YOUR OBJECTIVE:
Exactly retype the lines of the material from its first line to the line with "Screen dimensions: 760x455", including both.

● ● ● ● ●

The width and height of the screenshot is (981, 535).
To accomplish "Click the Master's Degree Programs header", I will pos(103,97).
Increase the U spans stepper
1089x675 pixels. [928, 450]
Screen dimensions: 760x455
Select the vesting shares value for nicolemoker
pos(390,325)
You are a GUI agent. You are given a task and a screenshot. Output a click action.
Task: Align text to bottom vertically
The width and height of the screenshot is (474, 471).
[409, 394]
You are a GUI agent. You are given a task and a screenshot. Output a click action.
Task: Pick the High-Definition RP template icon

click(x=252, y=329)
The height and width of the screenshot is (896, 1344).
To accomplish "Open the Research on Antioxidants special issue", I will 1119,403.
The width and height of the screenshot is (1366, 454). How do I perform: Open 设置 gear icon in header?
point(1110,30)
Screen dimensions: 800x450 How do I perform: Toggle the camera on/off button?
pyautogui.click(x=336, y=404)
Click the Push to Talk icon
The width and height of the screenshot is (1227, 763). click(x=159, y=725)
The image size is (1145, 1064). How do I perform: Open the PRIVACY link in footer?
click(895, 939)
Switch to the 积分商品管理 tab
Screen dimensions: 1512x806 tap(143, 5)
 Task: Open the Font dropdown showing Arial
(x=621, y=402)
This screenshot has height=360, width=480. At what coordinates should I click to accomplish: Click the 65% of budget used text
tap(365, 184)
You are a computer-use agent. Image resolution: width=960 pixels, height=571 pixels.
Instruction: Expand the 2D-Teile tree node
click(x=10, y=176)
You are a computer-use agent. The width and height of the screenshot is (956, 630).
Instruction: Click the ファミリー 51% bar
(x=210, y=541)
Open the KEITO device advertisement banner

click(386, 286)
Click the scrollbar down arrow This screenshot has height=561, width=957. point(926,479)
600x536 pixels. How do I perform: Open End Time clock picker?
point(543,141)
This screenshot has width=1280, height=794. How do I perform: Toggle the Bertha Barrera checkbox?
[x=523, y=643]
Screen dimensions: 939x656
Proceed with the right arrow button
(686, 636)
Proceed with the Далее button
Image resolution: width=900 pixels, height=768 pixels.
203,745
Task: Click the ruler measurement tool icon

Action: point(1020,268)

● ● ● ● ●

YOUR RESPONSE:
The width and height of the screenshot is (981, 535).
To accomplish "Click the Master's Degree Programs header", I will pos(103,97).
Increase the U spans stepper
1089x675 pixels. [928, 450]
Screen dimensions: 760x455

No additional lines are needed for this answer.